### Required action
Search the material and gather each line with "legend" in it.

-- Supplied data follows --

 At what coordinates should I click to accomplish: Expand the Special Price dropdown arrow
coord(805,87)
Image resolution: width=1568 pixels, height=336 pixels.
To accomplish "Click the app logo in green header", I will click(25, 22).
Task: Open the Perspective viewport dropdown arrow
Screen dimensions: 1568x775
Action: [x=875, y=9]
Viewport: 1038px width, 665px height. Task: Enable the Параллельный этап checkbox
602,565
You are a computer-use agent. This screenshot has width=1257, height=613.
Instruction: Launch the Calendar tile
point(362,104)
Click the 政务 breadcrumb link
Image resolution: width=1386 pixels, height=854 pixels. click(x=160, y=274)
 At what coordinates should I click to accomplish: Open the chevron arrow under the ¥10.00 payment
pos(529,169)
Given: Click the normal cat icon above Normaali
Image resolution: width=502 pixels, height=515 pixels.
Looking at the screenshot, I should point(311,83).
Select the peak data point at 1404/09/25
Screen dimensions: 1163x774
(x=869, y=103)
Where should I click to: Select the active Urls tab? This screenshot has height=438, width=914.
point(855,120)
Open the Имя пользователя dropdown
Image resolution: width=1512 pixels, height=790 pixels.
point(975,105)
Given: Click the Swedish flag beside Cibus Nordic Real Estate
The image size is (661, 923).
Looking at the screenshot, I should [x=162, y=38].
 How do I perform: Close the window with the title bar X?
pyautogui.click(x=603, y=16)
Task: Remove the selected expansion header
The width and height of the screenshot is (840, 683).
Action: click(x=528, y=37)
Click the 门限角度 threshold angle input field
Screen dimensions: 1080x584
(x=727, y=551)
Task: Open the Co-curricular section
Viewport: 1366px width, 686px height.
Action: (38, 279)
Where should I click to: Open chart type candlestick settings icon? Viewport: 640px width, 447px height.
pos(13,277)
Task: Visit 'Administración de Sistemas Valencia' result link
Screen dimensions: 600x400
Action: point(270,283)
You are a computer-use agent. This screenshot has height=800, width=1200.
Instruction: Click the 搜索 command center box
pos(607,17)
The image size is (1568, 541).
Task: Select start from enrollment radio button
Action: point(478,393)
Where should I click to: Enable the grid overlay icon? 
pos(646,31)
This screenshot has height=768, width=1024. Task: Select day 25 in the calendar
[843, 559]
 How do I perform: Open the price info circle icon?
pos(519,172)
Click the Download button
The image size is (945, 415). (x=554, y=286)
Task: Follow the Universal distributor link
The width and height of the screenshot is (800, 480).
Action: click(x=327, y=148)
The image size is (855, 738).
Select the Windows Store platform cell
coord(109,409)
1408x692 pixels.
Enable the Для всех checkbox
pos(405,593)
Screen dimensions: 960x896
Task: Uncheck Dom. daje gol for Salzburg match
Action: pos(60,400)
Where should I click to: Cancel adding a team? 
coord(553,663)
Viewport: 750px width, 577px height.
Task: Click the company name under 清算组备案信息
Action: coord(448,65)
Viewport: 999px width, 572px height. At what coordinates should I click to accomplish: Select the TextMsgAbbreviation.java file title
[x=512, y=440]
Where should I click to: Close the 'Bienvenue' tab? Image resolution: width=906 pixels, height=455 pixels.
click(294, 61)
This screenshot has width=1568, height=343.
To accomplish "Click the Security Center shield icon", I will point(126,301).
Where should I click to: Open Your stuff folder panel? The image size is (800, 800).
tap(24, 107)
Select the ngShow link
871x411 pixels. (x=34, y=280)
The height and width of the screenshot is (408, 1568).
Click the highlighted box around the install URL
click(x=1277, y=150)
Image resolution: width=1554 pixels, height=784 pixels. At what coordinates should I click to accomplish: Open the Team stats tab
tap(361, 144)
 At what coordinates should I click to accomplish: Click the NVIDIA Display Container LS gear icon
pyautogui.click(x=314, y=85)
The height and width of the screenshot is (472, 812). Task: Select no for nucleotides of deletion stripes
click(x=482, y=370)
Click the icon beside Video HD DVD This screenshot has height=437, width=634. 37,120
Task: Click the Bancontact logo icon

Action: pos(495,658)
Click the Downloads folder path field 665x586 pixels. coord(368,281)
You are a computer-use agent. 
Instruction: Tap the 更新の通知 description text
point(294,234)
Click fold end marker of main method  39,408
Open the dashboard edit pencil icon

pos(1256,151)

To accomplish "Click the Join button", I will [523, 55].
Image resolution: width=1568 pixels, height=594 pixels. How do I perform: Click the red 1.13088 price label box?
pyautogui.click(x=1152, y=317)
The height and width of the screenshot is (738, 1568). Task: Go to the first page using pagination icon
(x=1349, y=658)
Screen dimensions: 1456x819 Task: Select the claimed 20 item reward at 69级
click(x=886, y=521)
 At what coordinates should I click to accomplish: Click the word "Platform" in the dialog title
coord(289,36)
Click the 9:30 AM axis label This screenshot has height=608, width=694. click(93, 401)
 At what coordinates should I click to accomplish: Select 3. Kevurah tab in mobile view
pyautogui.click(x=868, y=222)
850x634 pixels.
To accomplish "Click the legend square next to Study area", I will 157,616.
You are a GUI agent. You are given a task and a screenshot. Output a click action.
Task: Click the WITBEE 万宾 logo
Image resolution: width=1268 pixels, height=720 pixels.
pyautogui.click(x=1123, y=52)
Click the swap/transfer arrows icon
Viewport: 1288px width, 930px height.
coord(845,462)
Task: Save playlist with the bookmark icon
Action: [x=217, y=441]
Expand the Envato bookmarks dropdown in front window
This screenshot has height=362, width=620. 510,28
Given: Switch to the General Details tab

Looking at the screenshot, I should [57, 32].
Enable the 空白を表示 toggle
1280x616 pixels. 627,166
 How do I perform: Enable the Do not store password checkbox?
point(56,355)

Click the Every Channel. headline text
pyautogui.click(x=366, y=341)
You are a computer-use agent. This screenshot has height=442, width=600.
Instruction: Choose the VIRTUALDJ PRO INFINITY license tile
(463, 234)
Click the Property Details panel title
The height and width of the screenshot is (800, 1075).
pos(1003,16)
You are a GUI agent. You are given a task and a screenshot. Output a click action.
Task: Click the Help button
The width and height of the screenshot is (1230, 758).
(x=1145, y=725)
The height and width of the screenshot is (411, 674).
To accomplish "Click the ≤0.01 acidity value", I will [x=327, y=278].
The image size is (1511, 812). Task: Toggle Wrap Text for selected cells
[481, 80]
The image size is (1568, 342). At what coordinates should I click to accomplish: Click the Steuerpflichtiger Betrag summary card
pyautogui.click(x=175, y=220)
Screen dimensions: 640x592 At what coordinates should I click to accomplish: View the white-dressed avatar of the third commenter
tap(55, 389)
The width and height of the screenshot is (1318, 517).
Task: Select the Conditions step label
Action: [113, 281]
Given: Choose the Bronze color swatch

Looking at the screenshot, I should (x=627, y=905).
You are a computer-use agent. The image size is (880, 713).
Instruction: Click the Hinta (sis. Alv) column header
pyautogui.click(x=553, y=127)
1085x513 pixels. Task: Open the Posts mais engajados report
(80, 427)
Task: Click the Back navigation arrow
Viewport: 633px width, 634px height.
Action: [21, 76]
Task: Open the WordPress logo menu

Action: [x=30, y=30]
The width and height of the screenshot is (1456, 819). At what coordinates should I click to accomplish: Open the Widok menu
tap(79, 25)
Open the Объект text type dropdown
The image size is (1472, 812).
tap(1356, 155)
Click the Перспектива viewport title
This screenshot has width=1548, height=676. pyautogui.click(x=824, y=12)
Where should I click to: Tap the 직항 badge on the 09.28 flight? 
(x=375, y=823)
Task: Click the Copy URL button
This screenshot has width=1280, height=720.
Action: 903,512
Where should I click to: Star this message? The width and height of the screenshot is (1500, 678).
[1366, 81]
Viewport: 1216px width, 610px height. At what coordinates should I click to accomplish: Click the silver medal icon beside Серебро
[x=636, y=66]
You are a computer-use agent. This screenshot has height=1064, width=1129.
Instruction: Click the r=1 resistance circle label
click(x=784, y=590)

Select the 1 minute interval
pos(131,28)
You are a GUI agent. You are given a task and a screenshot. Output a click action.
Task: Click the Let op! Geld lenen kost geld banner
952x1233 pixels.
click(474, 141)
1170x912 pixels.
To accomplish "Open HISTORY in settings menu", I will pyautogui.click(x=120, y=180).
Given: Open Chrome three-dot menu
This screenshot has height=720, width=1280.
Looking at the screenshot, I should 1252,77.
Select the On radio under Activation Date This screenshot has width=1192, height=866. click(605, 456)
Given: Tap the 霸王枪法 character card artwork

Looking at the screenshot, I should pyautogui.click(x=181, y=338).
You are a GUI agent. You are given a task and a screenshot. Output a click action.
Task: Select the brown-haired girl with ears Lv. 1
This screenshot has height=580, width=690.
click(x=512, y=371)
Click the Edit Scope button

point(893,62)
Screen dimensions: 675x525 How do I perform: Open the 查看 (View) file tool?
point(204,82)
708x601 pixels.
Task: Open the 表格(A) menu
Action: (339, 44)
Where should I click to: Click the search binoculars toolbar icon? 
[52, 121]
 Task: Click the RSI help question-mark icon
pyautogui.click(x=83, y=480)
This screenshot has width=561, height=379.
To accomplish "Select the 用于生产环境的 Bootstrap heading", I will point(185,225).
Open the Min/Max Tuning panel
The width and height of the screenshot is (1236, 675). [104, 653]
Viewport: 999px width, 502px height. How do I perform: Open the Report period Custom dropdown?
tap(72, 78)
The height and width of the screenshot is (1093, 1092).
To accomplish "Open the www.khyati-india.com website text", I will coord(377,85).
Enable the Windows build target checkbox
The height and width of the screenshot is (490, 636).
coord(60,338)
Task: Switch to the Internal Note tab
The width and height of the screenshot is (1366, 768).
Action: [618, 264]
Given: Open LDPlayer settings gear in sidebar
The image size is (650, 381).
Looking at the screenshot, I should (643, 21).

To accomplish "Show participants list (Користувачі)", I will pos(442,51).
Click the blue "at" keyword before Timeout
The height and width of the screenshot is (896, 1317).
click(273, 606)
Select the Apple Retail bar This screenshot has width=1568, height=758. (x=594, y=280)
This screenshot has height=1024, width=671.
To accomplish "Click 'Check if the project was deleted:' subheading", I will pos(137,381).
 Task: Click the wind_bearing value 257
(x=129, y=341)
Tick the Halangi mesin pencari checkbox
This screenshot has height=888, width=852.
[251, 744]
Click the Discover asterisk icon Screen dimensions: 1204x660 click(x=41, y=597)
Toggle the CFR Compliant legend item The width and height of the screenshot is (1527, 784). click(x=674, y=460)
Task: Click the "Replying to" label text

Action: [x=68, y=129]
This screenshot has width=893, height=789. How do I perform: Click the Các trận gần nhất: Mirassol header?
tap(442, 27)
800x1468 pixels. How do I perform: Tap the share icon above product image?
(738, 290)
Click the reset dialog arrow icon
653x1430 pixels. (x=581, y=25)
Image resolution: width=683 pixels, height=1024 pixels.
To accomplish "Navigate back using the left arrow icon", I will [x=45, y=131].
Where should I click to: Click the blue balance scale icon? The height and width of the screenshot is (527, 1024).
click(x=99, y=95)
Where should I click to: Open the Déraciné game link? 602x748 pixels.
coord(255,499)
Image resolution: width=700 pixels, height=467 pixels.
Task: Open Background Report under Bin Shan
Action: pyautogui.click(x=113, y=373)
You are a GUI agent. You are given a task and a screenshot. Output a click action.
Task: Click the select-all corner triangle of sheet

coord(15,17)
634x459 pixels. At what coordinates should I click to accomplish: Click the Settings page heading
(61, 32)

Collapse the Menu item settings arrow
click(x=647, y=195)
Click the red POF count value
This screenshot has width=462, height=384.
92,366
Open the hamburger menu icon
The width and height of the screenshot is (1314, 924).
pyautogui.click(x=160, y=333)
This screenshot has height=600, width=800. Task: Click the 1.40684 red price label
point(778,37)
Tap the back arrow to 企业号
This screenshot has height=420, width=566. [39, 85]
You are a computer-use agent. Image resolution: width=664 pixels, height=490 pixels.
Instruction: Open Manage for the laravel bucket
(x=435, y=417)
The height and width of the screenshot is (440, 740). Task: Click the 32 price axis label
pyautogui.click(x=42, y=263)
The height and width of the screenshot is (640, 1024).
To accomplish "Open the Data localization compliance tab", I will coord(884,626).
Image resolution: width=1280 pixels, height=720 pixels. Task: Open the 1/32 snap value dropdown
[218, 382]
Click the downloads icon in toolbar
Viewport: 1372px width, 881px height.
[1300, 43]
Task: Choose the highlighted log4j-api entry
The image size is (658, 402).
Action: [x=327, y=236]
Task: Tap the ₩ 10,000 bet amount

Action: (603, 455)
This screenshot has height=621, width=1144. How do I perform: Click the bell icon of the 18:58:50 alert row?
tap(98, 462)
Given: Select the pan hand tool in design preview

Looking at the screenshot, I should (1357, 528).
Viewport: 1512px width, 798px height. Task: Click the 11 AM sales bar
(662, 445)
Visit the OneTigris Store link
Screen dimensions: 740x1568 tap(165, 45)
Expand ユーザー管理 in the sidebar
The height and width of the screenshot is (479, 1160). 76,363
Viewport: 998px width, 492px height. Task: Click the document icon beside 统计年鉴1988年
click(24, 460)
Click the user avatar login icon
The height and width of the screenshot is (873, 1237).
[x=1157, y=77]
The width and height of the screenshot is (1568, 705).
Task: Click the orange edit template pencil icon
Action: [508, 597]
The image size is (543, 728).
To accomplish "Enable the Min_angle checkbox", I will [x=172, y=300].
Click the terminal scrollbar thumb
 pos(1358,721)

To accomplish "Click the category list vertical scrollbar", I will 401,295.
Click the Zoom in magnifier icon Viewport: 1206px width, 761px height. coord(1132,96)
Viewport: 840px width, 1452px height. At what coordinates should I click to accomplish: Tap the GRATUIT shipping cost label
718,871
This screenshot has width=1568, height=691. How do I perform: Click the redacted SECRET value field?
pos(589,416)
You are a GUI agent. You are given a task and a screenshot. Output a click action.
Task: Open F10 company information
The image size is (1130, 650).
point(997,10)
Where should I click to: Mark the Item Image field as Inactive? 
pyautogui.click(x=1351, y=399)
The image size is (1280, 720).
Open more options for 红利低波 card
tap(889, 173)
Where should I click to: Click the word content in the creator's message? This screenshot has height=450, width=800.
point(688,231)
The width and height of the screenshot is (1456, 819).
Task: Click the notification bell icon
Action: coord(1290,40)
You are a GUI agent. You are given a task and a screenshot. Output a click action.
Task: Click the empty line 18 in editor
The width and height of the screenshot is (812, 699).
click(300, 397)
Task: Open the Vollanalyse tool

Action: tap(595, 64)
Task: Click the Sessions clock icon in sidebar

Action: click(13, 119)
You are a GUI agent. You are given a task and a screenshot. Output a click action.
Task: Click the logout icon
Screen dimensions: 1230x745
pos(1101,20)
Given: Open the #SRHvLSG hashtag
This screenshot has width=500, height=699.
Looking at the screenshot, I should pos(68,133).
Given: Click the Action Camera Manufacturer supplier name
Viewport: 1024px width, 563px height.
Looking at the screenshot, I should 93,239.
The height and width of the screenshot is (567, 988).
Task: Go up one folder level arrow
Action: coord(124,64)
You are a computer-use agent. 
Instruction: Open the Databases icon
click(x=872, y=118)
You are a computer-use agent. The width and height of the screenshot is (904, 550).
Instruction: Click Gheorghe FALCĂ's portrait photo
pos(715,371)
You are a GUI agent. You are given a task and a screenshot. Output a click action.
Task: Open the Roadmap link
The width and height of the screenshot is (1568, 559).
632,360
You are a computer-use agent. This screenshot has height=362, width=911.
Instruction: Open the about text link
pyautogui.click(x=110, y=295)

-- Supplied data concluded --

### Solution below
To accomplish "Click the legend square next to Study area", I will 157,616.
Toggle the CFR Compliant legend item The width and height of the screenshot is (1527, 784). click(x=674, y=460)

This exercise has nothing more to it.